Maria enumera a longa lista dos seus pecadilhos: ligava-lhe três ou quatro vezes por dia, aparecia na casa dele sem avisar, controlava-lhe os gastos, opinava sobre as relações, ligava à psicóloga do filho para tentar saber coisas sobre ele. “Eu só não queria que ele sofresse”, justifica. E demorou muito tempo a perceber o paradoxo: ele sofria exatamente por causa de todos os esforços que ela fazia para ele não sofrer.
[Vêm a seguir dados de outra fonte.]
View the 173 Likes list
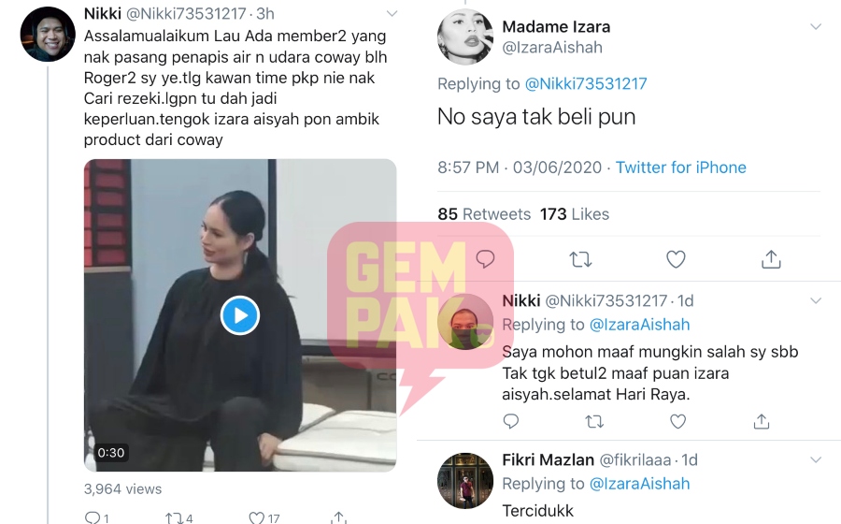The width and height of the screenshot is (841, 524). [575, 214]
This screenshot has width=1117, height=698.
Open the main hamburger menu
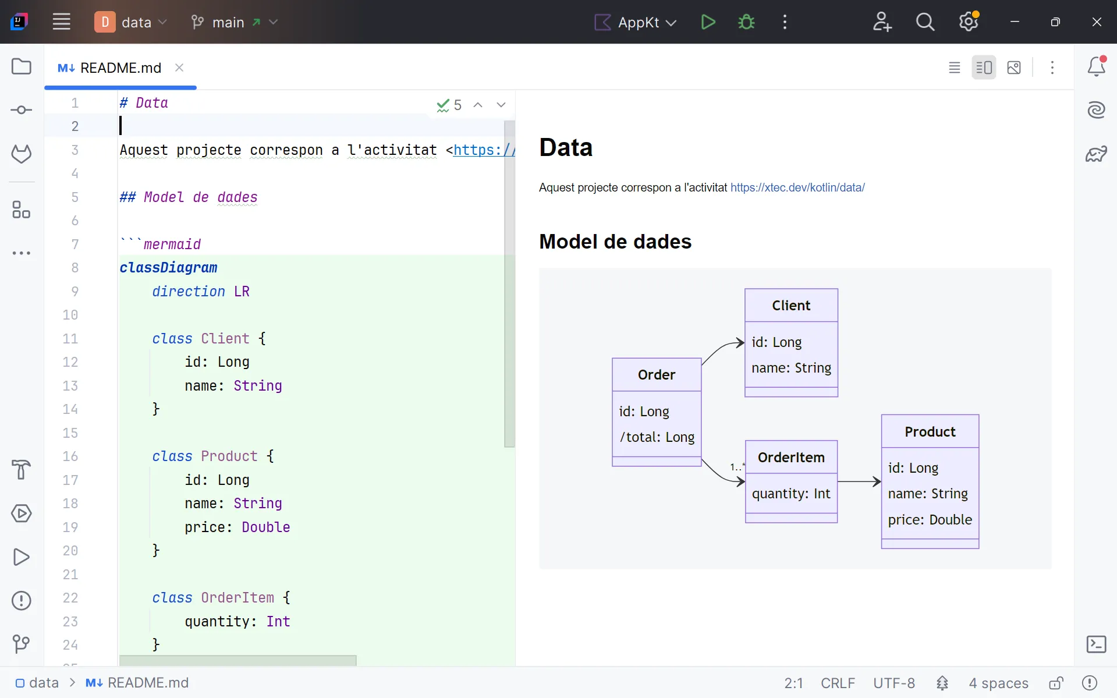click(61, 22)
Muitas vezes chamam a estas pessoas “pais tóxicos” ou manipuladores. Pode ser o caso. Mas a intenção da maioria não é mal-intencionada. “Estamos a falar muitas vezes de pais que, como todos os pais, querem dar o seu melhor, e que desejam que os seus filhos consigam vivenciar as melhores oportunidades. Por norma, nenhum pai ou mãe quer deliberadamente fazer um mau trabalho na educação dos seus filhos”, esclarece a psicóloga e terapeuta familiar Sílvia de Jesus Coutinho. E se na origem da necessidade de controlo podem estar muitos fatores – ansiedade, atitude crítica e exigente, sobreproteção e mesmo traços narcísicos -, já o resultado é sempre o mesmo: “São emocionalmente intrusivos, sem terem noção do nível de sofrimento que causam nos seus filhos”, refere a terapeuta familiar.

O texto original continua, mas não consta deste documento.